*Work item:* Range to output from the entries below: the line containing "1024x576 pixels." through the line containing "Click the edit pencil icon in second row". Set it down exactly, ends included, nothing else.

*Data listing:*
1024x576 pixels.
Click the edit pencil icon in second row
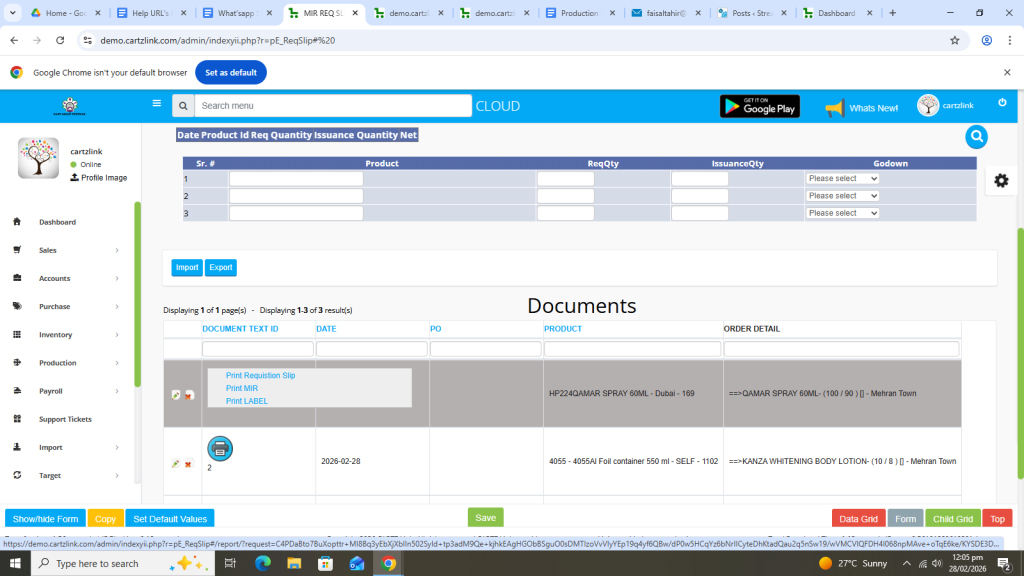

---

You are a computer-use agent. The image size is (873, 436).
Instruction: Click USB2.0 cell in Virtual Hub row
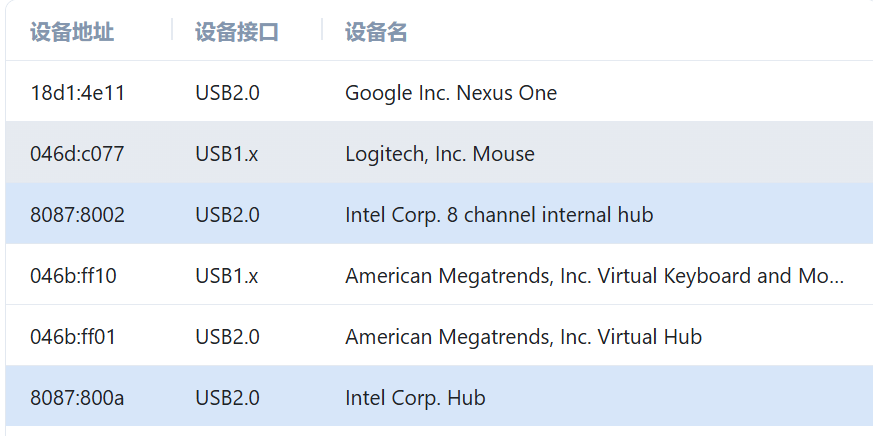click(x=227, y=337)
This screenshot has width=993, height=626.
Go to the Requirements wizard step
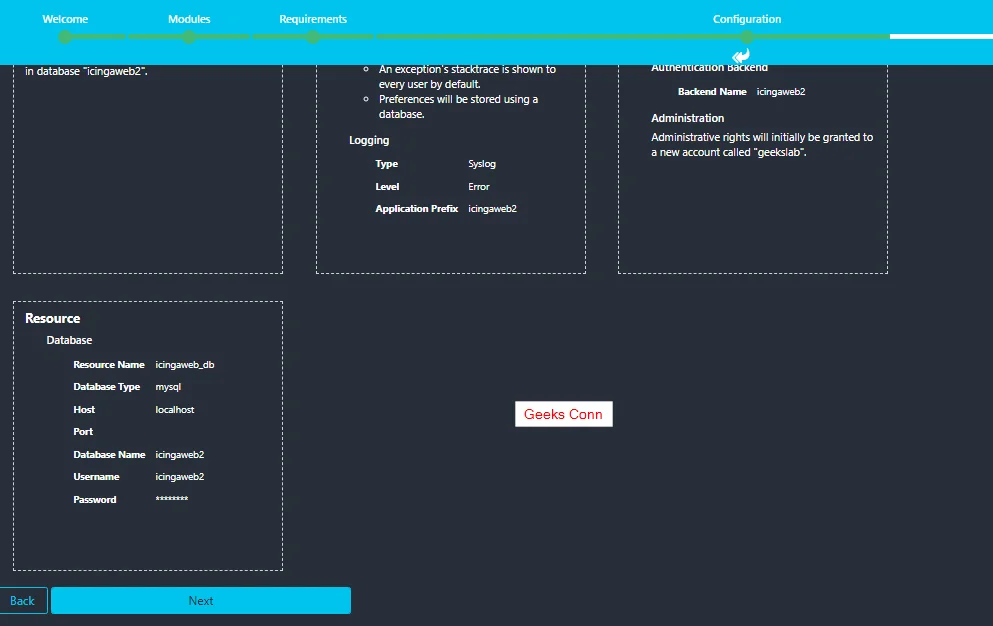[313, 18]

==

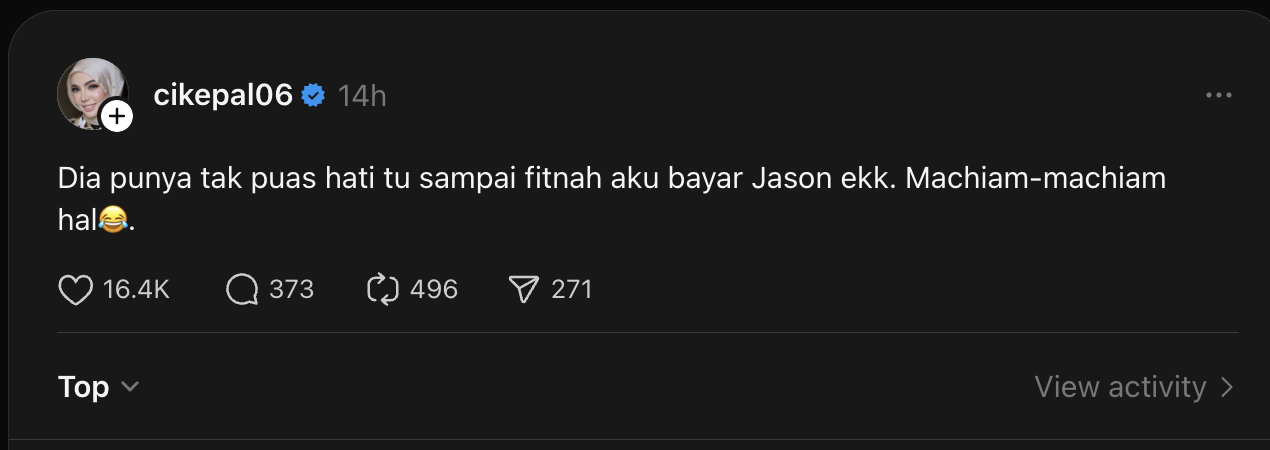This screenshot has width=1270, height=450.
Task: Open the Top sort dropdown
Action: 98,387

*Finished exercise:*
1024x576 pixels.
Click the edit pencil icon in second row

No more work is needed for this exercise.